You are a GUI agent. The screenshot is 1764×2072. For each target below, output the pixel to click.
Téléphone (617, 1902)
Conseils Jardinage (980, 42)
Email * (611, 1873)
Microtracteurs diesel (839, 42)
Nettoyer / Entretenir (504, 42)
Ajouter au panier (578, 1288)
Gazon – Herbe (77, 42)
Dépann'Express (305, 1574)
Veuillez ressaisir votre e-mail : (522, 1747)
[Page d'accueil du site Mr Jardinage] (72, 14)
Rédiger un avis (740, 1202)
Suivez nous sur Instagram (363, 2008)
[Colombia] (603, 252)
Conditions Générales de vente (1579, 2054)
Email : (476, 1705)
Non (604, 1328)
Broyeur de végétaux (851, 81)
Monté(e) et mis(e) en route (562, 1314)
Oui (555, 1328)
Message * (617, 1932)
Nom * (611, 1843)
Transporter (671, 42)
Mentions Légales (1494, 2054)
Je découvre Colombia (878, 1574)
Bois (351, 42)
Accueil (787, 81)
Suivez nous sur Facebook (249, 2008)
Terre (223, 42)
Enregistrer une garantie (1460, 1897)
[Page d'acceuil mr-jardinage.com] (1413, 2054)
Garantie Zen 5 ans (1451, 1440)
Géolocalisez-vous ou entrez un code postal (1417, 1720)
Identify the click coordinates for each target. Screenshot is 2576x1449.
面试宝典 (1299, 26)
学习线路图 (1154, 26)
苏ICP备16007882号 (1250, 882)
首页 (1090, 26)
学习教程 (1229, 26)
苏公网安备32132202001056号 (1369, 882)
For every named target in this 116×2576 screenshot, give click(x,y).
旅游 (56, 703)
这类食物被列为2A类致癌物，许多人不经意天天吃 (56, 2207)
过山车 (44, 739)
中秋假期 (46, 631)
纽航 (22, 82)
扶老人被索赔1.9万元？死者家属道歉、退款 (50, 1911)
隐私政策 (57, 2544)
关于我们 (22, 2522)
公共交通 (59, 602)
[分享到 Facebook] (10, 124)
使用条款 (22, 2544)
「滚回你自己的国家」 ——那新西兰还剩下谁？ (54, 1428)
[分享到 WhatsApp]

The task
Read through the entries, then copy every line where the string "nous" is found.

Response to this exercise
Suivez nous sur Instagram (363, 2008)
Suivez nous sur Facebook (249, 2008)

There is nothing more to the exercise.